▸ Action item
Please find every line of the listing below where "swatch" occurs and copy it.

▸ Supplied entries

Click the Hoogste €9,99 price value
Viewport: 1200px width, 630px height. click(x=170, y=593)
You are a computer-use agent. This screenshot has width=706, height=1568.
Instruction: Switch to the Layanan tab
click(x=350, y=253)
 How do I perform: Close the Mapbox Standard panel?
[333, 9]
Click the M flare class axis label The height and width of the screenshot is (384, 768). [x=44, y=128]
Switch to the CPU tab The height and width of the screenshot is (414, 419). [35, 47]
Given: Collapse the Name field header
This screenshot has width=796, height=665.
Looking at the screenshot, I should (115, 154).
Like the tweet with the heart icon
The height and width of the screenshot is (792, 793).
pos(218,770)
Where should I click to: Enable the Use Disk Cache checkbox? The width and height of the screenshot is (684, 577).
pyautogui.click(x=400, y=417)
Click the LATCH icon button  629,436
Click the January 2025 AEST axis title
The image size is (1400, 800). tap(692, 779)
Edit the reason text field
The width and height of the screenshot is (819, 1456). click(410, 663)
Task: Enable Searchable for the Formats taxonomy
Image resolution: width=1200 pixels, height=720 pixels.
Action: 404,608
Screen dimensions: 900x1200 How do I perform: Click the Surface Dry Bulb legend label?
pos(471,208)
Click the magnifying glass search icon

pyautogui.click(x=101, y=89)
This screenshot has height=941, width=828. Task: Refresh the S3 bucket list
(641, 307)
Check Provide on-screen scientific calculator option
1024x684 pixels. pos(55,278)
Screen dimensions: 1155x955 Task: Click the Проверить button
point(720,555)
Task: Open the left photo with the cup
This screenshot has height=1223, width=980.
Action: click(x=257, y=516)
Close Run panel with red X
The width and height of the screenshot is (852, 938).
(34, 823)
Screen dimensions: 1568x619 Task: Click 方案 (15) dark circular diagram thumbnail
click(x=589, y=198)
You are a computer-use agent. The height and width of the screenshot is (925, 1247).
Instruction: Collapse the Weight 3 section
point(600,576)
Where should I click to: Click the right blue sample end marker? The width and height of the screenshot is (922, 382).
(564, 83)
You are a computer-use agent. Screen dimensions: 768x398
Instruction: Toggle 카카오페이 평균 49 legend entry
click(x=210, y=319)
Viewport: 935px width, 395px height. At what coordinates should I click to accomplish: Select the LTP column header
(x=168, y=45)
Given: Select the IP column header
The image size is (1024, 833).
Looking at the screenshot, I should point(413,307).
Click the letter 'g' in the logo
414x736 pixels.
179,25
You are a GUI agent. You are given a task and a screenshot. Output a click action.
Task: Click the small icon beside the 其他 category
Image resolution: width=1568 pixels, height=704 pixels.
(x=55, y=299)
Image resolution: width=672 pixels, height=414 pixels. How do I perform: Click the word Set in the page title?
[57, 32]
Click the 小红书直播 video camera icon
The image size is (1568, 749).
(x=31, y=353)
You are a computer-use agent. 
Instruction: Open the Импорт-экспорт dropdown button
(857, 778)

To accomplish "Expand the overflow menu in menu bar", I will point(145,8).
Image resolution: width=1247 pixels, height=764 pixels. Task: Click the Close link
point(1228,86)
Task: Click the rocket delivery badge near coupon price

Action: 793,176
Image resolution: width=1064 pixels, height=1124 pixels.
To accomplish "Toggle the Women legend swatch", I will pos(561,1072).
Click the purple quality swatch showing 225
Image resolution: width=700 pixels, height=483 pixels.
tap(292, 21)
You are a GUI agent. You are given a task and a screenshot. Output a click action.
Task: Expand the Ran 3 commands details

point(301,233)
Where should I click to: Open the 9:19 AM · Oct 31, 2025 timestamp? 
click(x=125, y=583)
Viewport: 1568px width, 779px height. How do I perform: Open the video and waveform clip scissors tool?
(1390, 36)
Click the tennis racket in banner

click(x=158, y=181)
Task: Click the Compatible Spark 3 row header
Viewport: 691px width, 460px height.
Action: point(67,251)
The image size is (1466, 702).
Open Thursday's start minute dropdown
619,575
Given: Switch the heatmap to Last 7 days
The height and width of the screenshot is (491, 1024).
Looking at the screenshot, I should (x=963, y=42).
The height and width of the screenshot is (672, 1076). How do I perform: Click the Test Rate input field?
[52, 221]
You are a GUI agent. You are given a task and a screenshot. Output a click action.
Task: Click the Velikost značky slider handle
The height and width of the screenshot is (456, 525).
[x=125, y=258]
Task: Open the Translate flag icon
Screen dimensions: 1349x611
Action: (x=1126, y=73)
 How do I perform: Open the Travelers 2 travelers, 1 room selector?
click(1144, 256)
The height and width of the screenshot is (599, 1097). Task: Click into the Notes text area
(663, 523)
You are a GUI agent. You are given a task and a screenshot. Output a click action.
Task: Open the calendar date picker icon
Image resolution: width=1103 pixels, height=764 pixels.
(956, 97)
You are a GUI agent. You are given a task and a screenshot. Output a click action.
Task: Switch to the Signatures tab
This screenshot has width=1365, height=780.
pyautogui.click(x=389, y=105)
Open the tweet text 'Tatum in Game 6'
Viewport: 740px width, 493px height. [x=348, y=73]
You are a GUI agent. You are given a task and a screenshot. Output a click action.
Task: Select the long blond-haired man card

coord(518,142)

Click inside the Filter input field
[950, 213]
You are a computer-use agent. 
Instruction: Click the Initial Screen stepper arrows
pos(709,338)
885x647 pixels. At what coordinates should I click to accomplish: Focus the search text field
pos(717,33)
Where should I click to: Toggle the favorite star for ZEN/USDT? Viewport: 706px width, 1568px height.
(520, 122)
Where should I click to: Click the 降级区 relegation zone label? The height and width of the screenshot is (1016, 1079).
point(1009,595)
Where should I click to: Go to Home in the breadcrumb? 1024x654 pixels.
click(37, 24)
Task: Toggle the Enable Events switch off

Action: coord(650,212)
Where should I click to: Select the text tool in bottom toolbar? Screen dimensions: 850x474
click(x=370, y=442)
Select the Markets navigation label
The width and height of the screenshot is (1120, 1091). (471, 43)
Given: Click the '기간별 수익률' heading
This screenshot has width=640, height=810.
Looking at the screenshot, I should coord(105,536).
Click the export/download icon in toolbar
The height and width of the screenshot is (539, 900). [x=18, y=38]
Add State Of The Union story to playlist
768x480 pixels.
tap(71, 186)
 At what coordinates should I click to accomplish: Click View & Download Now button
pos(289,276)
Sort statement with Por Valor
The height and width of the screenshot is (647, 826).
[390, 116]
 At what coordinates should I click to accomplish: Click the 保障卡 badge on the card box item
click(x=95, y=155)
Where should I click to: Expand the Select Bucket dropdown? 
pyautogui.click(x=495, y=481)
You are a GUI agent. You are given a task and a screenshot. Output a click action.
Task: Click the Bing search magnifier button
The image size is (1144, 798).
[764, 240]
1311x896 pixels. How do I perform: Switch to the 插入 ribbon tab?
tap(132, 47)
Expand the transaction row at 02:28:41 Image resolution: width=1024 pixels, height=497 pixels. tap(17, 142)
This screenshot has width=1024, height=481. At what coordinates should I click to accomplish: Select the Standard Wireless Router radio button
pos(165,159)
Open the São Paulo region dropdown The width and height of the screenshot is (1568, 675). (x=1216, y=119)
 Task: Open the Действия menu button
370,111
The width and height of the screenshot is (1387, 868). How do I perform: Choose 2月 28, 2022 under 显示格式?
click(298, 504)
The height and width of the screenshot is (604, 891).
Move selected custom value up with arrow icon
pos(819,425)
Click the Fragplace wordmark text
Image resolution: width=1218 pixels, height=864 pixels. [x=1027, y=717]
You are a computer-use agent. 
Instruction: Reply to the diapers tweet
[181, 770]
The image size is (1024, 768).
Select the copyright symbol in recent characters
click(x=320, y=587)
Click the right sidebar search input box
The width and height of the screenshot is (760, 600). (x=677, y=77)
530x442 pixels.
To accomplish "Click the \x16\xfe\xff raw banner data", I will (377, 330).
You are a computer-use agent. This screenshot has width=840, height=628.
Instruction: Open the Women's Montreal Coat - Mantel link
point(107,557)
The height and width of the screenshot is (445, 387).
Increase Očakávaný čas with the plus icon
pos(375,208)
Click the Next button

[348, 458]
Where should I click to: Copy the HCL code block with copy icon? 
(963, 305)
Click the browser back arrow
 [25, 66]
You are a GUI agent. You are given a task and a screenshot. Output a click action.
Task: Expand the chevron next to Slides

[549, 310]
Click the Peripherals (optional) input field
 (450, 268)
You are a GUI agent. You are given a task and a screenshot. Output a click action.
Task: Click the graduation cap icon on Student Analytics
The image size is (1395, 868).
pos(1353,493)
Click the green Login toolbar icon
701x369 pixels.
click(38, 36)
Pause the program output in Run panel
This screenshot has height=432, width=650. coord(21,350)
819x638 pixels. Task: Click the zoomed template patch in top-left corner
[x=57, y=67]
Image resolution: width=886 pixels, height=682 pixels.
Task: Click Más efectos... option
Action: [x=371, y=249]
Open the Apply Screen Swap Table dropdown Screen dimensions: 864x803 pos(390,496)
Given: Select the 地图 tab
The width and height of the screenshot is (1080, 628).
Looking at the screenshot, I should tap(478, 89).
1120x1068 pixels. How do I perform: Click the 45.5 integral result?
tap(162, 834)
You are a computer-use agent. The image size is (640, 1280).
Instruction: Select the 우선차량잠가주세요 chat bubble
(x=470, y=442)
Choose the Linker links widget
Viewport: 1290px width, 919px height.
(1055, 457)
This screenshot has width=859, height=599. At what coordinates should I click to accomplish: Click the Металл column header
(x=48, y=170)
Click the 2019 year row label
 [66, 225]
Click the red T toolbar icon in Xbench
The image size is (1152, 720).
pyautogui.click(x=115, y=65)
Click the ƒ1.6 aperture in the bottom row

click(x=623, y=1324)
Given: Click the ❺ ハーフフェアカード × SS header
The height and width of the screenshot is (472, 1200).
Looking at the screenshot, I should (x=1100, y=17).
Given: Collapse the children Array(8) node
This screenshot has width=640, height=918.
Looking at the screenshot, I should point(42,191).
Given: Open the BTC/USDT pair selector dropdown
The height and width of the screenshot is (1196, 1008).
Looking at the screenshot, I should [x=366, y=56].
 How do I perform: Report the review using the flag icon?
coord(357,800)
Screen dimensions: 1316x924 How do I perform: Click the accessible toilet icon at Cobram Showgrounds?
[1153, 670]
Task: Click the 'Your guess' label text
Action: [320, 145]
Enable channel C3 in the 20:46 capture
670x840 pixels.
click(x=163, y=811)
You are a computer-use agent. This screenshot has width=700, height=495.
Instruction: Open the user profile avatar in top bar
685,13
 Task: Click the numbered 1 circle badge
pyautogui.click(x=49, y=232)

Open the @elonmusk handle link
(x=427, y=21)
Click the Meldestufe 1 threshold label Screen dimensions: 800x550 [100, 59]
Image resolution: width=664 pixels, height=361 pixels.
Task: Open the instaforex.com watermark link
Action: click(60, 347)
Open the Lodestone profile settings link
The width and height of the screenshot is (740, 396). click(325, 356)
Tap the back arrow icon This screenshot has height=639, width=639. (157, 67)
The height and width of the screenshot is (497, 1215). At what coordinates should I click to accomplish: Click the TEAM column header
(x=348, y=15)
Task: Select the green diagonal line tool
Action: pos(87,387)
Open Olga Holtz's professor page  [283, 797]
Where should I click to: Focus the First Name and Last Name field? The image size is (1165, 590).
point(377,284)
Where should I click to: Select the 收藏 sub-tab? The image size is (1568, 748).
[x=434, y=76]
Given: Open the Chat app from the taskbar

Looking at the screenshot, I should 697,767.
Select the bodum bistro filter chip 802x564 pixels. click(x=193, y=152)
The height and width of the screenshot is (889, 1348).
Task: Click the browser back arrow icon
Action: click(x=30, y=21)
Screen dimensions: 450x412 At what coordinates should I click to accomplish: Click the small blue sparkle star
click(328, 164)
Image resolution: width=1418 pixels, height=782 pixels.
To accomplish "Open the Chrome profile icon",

▸ Exercise solution
To accomplish "Toggle the Women legend swatch", I will pos(561,1072).
Click the purple quality swatch showing 225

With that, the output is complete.